# Man Rules!!



## OldFortKennels (Mar 10, 2006)

The Man Rules******************* 
At last a guy has taken the time to write this all down 

Finally , the guys' side of the sto! ry.
( I must admit, it's pretty good.) 
We always hear 'the rules' 
From the female side. 

Now here are the rules from the male side.

Please note.. These are all numbered '1' 
ON PURPOSE! 

1. Men are NOT mind readers.

1. Learn to work the toilet seat.
You're a big girl. If it's up, put it down..
We need it up, you need it down.
You don't hear us complaining about you leaving it down.

1. Sunday sports. It's like the full moon 
Or the changing of the tides.
Let it be.

1. Crying is blackmail.

1. Ask for what you want. 
Let us be clear on this one: 
Subtle hints do not work!
Strong hints do not work!
Obvious hints do not work! 
Just say it!

1. 'Yes' and 'No' are perfectly acceptable answers to almost every question.

1. Come to us with a problem only if you want help solving it. 
That's what we do.
Sympathy is what your girlfriends are for.

1. Anything we said 6 months ago is inadmissible in an argument. 
In fact, all comments become Null and void after 7 Days. 

1. If you think you're fat, you probably are.
Don't ask us.

1. If something we said can be interpreted two ways and one of the ways makes you sad or angry, we meant the other one .

1. You can either ask us to do something
Or tell us how you want it done. 
Not both.
If you already know best how to do it, just do it yourself.

1. Whenever possible, please say whatever you have to say during commercials. 

1. Christopher Columbus did NOT need directions and neither do we.

1. ALL men see in only 16 colors, like Windows default settings.
Peach, for example, is a fruit, not A color. 
Pumpkin i s also a fruit.
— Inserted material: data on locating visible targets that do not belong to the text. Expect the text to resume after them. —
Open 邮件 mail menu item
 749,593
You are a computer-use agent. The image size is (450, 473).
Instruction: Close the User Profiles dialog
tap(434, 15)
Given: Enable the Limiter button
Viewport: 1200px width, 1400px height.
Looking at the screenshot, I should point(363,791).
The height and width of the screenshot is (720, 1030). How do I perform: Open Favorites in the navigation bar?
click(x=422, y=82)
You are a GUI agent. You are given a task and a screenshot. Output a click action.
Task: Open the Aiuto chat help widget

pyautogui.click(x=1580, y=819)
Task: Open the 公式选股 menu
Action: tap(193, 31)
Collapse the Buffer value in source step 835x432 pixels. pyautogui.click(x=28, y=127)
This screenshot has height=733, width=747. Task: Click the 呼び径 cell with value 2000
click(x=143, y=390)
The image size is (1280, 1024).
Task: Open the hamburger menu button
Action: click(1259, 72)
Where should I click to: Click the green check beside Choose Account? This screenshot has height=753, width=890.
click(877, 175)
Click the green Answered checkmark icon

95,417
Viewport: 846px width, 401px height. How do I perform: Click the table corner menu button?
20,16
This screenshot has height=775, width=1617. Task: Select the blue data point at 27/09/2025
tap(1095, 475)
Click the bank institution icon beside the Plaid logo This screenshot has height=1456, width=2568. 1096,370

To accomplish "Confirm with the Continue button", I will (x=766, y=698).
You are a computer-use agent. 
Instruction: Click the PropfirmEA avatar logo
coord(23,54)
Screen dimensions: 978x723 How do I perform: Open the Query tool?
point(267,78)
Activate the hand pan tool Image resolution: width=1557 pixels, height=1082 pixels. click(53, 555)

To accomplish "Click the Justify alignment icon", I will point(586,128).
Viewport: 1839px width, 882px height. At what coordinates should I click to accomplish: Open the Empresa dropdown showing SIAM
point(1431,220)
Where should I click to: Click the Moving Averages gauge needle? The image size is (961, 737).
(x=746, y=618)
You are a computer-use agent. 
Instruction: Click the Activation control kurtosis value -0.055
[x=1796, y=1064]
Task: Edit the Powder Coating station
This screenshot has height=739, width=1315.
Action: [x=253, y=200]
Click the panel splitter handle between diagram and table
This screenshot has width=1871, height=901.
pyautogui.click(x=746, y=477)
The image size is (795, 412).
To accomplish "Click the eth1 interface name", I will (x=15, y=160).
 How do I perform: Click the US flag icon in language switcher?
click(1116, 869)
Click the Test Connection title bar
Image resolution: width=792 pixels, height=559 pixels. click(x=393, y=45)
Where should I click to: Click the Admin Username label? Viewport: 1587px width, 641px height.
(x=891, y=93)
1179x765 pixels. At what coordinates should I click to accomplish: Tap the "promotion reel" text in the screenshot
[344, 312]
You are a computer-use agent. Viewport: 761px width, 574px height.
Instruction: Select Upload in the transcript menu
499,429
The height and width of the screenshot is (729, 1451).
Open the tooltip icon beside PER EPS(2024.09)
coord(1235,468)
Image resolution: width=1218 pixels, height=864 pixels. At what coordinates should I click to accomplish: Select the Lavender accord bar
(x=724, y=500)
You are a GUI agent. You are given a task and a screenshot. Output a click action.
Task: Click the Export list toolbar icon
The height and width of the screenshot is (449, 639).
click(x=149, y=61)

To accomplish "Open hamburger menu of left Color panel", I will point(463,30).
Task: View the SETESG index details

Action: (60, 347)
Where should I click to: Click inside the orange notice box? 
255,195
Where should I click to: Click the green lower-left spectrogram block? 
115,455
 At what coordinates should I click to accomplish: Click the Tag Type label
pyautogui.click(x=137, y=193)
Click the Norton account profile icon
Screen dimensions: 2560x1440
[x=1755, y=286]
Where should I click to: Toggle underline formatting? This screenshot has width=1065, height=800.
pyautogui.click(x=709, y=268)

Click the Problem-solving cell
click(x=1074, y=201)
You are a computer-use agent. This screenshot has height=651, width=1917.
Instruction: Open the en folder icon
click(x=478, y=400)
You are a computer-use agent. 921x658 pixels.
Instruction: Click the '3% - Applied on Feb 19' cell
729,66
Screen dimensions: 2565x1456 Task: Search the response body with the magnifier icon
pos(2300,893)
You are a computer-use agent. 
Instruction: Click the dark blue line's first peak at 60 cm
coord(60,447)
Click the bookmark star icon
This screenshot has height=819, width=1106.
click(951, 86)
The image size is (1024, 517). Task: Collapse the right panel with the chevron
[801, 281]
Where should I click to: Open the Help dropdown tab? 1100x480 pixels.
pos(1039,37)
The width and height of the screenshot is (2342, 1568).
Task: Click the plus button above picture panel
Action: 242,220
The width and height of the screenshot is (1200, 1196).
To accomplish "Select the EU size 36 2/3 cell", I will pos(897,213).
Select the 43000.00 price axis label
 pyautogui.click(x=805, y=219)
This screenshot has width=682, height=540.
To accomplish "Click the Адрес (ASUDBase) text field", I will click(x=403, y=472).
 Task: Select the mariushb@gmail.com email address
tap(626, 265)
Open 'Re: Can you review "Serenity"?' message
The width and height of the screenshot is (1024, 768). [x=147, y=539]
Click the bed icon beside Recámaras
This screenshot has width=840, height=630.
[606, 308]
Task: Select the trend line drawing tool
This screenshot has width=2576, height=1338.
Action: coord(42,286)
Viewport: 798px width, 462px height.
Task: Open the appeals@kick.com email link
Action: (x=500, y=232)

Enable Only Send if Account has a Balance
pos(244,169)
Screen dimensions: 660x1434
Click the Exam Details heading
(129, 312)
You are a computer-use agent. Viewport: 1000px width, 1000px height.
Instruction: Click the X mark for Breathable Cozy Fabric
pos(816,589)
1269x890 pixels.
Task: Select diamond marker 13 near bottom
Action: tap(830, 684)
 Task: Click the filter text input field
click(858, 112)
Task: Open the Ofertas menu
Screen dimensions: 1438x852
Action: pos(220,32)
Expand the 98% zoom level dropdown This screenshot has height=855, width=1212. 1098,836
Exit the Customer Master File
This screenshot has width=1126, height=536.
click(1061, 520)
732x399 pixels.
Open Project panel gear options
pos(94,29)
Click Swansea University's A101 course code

We have no idea what mauve is.

1. If it itches, it will be scratched.
We do that.

1. If we ask what is wrong and you say 'nothing,' we will act like nothing's wrong 
We know you are lying, but it is just not worth the hassle. 

1. If you ask a question you don't want an answer to, 
Expect an answer you don't want to hear.

1. When we have to go somewhere, 
absolutely anything you wear is fine... Really . 

1. Don't ask us what we're thinking about unless you are prepared to discuss such topics as baseball
Or golf.

1. You have enough clothes.

1. You have too many shoes.

1. I am in shape. Round IS a shape!

1. Thank you for reading this.
Yes, I know, I have to sleep on the couch tonight;

But did you know men really don't mind that? It's like camping. 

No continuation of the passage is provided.